MATERIAL SUPPLIED -
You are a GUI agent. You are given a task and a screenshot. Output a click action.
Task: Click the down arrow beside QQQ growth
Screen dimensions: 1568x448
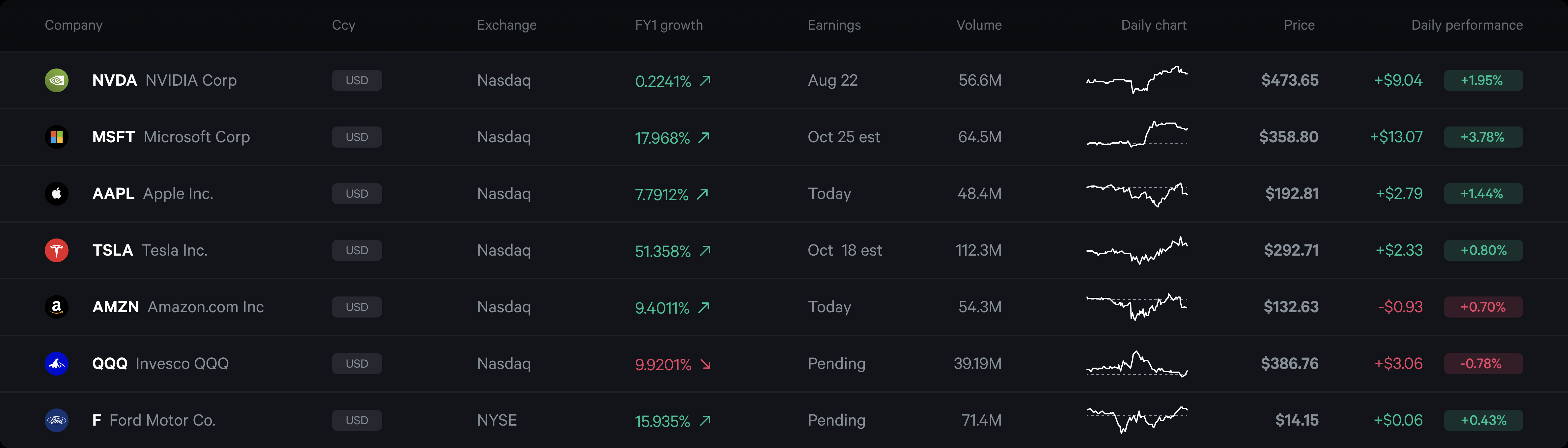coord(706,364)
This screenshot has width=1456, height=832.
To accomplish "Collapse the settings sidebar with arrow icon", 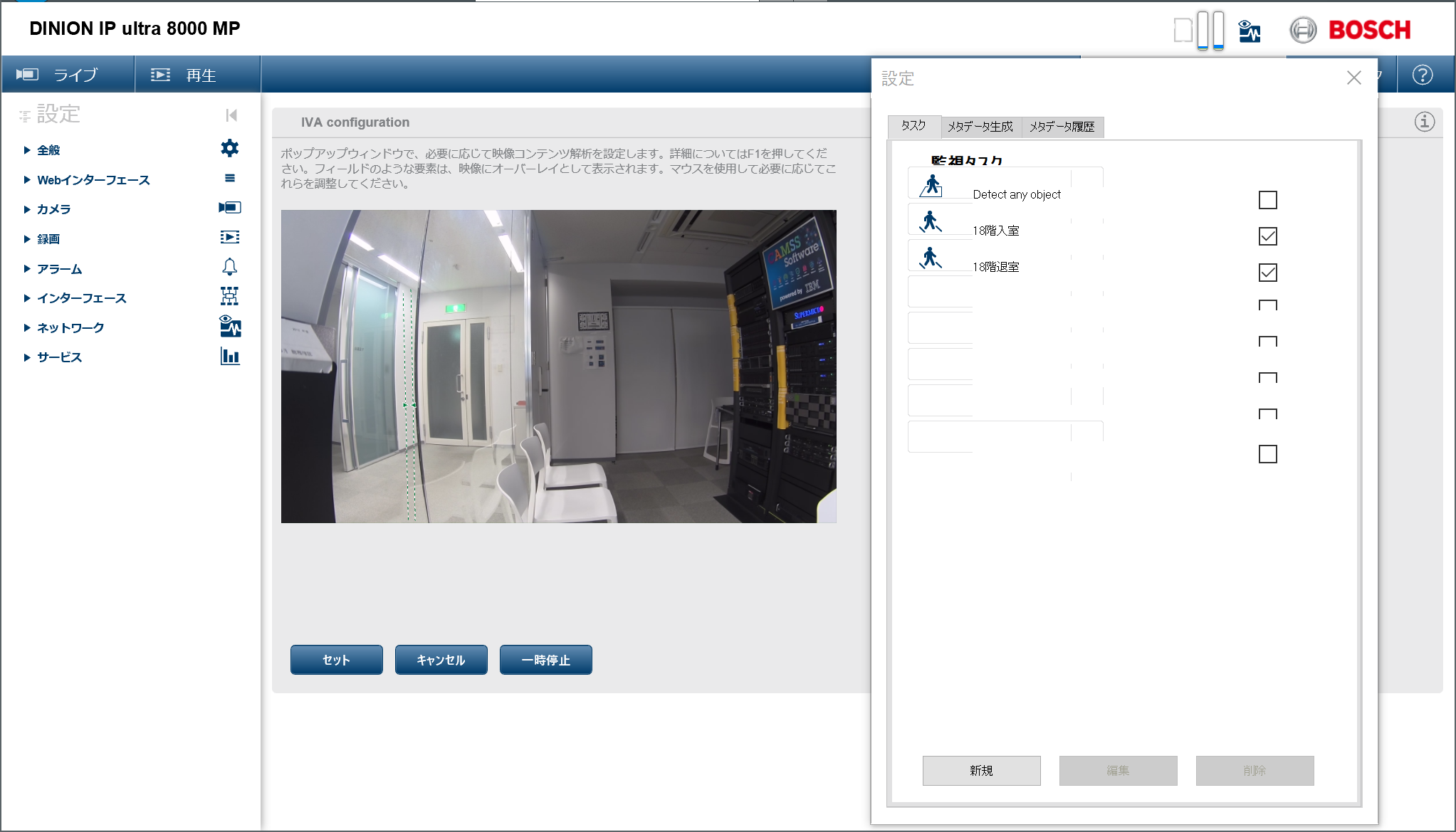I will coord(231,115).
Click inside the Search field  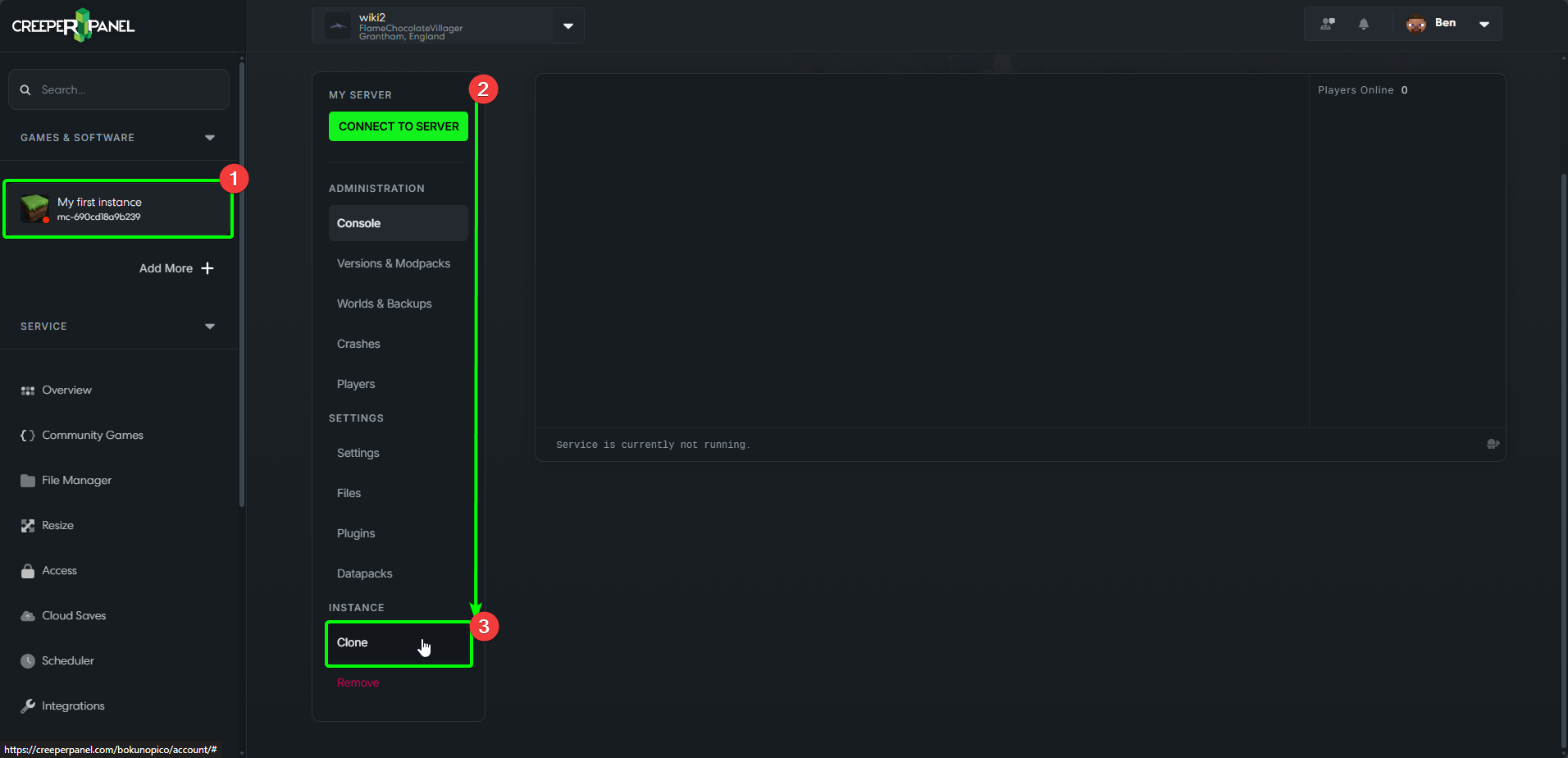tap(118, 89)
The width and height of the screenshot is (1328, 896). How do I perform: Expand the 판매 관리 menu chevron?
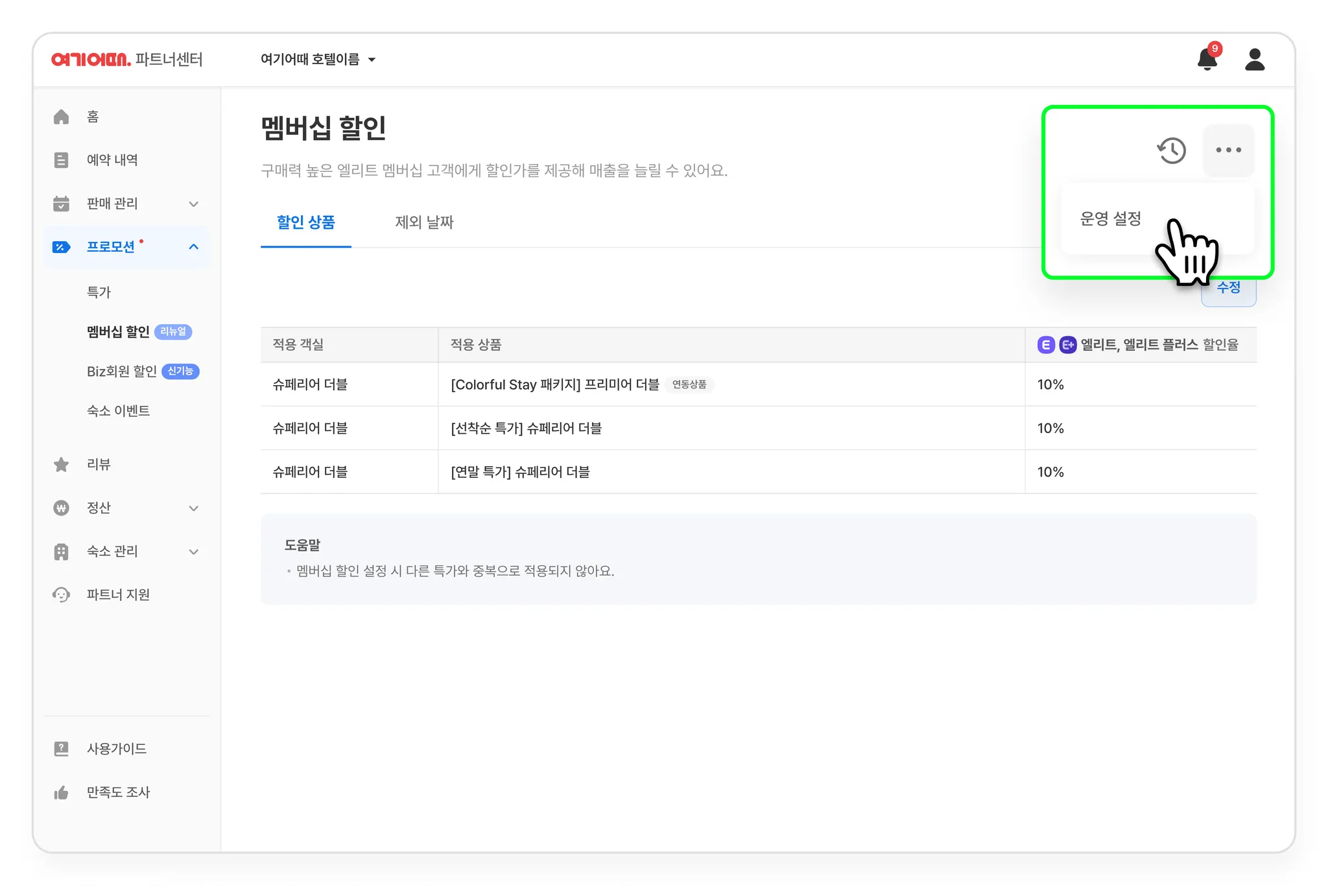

WHAT THE TASK ASKS - How many lines of the material contain the string "width"? Answer with the number and nothing else.

ANSWER BELOW - 2